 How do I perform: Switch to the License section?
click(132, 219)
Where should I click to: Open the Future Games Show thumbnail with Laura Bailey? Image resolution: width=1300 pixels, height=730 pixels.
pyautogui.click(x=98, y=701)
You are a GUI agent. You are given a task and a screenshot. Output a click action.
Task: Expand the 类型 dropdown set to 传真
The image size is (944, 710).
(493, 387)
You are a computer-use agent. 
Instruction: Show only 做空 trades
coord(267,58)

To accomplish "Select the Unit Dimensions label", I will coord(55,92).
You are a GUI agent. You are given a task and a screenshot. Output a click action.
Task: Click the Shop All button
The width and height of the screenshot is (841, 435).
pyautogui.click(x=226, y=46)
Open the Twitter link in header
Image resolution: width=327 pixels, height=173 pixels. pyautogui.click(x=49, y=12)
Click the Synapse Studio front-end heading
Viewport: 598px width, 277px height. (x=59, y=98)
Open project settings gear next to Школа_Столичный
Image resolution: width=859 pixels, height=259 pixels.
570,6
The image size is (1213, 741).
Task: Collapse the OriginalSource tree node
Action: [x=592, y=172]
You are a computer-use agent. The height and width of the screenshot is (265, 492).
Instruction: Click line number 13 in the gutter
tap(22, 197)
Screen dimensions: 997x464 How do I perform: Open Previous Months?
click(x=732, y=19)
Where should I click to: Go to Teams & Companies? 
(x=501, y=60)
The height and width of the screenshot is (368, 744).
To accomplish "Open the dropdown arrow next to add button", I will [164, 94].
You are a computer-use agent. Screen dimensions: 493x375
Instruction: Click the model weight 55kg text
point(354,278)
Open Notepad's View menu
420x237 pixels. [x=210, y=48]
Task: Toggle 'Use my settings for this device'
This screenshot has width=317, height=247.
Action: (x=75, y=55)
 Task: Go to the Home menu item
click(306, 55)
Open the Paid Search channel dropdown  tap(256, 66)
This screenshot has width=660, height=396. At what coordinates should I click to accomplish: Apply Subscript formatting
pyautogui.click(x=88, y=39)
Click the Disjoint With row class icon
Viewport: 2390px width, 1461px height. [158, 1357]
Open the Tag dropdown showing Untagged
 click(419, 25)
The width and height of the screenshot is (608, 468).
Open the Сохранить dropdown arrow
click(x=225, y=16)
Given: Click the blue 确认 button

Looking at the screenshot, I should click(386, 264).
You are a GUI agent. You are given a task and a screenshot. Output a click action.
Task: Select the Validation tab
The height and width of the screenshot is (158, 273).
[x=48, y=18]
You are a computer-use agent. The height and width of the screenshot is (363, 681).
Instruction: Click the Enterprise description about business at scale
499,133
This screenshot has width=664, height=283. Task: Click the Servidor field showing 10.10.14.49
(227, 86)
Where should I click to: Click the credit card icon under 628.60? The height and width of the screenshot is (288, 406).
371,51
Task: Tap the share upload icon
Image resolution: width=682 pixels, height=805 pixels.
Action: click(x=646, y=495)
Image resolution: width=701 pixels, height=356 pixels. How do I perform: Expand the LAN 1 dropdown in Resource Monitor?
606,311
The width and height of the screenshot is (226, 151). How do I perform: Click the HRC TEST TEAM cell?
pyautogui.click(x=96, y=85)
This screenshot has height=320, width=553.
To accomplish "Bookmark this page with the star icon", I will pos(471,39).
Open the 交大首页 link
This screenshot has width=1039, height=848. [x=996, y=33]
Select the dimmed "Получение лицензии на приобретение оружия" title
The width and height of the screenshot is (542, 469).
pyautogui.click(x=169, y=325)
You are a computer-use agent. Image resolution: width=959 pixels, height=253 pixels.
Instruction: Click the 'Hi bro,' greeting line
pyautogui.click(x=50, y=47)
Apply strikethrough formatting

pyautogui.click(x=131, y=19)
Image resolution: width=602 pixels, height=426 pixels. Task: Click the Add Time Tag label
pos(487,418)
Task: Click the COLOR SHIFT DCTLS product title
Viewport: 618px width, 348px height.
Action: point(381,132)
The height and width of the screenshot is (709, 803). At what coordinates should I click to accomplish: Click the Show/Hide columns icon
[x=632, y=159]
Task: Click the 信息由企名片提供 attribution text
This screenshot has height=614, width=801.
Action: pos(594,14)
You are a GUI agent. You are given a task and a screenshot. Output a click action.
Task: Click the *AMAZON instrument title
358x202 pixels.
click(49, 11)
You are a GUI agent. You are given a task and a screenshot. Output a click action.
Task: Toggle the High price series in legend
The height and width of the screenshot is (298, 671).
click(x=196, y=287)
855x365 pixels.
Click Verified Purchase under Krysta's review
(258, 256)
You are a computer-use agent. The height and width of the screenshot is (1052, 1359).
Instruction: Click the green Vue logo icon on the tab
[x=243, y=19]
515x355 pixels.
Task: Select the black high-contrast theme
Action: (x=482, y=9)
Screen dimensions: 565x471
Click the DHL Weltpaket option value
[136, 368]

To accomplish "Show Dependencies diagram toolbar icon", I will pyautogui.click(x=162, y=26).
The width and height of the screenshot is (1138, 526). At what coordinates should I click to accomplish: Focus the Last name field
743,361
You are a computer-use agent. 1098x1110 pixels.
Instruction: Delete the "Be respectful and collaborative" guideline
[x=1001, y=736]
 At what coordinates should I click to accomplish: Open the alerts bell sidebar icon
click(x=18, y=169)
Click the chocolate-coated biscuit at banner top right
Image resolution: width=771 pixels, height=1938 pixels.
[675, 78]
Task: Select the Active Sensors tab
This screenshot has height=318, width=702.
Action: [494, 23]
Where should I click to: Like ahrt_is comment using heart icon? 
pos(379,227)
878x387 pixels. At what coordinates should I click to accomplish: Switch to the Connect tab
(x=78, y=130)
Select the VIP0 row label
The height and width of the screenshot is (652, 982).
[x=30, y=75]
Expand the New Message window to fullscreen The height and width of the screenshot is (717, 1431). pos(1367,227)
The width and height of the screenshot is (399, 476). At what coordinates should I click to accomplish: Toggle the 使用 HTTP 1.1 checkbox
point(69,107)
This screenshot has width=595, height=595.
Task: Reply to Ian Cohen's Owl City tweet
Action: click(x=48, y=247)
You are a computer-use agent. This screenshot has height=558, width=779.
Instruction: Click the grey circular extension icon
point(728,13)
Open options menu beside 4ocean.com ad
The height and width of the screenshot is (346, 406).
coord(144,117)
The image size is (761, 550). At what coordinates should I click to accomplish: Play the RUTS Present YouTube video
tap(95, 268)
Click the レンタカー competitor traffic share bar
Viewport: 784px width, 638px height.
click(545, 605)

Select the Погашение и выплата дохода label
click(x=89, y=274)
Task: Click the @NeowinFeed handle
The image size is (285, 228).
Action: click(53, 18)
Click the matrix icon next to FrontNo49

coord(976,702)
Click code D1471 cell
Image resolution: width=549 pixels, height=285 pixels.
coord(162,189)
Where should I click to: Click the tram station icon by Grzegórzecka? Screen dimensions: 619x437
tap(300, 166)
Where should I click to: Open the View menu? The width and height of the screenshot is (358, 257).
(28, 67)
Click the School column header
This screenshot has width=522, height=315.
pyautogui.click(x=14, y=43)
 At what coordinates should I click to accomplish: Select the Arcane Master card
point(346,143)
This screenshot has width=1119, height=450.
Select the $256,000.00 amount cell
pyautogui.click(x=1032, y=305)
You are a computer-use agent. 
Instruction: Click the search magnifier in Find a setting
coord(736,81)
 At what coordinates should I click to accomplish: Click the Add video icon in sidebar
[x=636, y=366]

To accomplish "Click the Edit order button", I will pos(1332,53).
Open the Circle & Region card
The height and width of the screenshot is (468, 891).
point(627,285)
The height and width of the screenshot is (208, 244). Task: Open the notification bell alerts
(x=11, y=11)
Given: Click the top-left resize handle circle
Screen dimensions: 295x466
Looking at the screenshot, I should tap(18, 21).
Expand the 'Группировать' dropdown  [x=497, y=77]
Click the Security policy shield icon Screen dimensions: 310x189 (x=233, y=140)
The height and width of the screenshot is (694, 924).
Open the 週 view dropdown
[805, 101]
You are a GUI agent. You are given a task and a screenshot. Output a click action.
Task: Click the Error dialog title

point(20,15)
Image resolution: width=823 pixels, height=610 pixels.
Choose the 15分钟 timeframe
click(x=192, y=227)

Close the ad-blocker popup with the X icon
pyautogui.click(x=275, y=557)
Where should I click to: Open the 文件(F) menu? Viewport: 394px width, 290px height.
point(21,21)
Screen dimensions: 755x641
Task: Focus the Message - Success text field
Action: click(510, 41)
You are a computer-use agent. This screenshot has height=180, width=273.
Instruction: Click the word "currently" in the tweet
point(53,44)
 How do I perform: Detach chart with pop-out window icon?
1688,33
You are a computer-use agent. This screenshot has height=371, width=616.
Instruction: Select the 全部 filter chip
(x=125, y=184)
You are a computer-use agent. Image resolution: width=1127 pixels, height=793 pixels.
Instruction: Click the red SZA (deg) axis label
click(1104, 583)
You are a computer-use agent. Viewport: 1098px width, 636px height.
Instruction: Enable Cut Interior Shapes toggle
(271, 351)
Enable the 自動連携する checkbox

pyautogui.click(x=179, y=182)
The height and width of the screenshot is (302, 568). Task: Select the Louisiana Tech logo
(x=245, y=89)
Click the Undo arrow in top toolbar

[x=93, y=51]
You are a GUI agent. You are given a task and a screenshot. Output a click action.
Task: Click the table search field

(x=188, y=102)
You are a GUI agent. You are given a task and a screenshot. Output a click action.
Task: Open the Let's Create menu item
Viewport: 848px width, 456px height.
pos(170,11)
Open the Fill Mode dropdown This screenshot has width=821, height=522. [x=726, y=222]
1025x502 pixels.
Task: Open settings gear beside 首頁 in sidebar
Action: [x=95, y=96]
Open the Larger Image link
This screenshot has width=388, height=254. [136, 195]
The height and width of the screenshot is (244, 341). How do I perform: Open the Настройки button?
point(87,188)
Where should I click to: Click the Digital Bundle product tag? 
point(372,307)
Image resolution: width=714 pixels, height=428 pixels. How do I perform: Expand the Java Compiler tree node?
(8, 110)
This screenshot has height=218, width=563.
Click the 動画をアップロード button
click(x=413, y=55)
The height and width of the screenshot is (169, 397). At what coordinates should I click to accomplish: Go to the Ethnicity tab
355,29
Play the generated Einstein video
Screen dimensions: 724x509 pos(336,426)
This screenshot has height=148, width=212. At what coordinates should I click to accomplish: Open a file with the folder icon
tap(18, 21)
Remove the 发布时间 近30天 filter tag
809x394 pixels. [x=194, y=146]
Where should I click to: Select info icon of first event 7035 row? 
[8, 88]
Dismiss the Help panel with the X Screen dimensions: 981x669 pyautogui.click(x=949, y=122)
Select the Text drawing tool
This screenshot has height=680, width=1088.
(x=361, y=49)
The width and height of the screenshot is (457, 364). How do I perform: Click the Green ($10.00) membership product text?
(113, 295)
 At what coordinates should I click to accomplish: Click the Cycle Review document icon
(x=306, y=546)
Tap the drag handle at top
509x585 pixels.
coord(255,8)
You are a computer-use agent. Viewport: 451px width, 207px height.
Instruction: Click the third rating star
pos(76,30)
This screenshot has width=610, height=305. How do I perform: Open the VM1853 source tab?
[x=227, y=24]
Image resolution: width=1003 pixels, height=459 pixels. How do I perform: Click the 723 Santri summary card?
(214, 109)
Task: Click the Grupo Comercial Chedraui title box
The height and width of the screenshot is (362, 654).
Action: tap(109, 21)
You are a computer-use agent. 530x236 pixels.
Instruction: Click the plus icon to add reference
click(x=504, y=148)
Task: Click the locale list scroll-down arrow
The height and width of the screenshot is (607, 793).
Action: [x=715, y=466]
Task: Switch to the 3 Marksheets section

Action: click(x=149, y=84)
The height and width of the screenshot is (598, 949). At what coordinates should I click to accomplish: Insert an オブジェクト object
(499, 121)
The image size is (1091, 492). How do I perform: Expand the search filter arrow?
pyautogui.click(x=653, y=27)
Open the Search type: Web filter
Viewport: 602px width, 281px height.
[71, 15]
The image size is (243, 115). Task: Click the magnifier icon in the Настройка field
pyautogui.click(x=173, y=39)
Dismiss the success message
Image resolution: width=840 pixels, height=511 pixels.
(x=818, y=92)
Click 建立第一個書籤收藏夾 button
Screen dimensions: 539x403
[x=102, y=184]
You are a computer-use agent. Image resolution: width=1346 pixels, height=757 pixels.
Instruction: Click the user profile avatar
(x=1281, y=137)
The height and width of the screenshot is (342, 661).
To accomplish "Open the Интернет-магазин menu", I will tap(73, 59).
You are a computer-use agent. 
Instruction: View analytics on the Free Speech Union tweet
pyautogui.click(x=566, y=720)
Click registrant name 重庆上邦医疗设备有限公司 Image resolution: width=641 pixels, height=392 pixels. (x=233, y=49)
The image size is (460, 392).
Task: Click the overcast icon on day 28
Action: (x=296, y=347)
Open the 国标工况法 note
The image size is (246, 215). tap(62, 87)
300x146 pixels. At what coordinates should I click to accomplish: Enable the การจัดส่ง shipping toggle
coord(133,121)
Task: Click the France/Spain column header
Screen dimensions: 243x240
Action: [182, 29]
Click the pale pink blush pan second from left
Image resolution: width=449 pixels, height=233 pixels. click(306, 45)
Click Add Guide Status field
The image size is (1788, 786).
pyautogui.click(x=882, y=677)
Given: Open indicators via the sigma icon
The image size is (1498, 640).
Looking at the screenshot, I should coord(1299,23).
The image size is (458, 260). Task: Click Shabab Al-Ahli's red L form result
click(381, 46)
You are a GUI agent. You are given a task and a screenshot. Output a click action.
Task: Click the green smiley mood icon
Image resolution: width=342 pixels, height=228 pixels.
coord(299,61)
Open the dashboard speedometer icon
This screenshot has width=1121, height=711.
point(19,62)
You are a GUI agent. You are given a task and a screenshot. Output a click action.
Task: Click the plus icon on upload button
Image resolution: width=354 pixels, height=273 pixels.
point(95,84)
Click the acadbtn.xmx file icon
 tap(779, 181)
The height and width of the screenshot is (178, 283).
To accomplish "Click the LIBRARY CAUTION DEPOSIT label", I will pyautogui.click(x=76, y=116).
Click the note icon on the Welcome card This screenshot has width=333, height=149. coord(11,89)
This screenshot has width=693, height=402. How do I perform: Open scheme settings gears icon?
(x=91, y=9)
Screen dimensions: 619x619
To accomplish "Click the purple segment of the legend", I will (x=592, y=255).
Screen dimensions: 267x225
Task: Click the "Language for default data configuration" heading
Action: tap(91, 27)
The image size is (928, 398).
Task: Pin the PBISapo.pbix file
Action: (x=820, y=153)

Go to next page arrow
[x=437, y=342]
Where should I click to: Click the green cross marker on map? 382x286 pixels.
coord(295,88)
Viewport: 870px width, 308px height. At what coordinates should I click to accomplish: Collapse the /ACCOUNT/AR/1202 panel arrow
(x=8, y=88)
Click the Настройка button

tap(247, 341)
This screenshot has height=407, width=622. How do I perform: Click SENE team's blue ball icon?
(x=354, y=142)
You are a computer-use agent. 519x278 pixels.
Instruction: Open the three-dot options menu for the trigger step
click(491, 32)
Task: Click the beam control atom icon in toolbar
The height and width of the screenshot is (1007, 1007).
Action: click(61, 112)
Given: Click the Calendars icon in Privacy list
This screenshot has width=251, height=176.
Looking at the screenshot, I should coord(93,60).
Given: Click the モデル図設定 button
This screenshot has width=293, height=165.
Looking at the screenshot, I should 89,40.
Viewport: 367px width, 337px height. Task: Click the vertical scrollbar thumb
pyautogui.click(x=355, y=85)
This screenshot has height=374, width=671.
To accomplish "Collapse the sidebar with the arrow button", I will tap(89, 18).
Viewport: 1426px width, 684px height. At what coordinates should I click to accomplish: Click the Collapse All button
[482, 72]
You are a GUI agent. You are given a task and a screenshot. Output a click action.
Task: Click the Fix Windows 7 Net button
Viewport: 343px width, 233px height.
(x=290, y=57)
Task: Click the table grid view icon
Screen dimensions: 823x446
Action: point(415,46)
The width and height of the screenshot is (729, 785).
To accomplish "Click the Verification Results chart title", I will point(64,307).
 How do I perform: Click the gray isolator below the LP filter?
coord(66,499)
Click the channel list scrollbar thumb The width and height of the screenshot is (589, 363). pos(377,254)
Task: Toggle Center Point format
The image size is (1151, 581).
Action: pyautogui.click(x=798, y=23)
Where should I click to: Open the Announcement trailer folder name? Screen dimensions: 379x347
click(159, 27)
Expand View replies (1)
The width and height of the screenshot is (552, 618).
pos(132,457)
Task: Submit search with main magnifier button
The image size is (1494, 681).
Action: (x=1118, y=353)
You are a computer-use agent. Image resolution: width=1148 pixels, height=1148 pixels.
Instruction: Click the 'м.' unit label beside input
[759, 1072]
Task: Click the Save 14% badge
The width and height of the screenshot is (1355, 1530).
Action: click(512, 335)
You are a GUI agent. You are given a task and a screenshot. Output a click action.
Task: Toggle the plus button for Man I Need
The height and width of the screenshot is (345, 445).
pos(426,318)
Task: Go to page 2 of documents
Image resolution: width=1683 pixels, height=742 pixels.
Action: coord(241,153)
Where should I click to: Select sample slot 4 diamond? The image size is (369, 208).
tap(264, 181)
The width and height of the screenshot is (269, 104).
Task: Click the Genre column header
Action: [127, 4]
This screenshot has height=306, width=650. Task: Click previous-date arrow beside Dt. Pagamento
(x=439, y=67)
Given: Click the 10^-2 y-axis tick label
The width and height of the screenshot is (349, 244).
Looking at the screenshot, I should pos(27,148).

> [TASK TO COMPLETE] Copy the entries above exactly, but only from the line holding "Click registrant name" through the line holding "Task: Click the green smiley mood icon", both included.

> [OUTPUT FOR THIS TASK]
Click registrant name 重庆上邦医疗设备有限公司 Image resolution: width=641 pixels, height=392 pixels. (x=233, y=49)
The image size is (460, 392).
Task: Click the overcast icon on day 28
Action: (x=296, y=347)
Open the 国标工况法 note
The image size is (246, 215). tap(62, 87)
300x146 pixels. At what coordinates should I click to accomplish: Enable the การจัดส่ง shipping toggle
coord(133,121)
Task: Click the France/Spain column header
Screen dimensions: 243x240
Action: [182, 29]
Click the pale pink blush pan second from left
Image resolution: width=449 pixels, height=233 pixels. click(306, 45)
Click Add Guide Status field
The image size is (1788, 786).
pyautogui.click(x=882, y=677)
Given: Open indicators via the sigma icon
The image size is (1498, 640).
Looking at the screenshot, I should coord(1299,23).
The image size is (458, 260). Task: Click Shabab Al-Ahli's red L form result
click(381, 46)
You are a GUI agent. You are given a task and a screenshot. Output a click action.
Task: Click the green smiley mood icon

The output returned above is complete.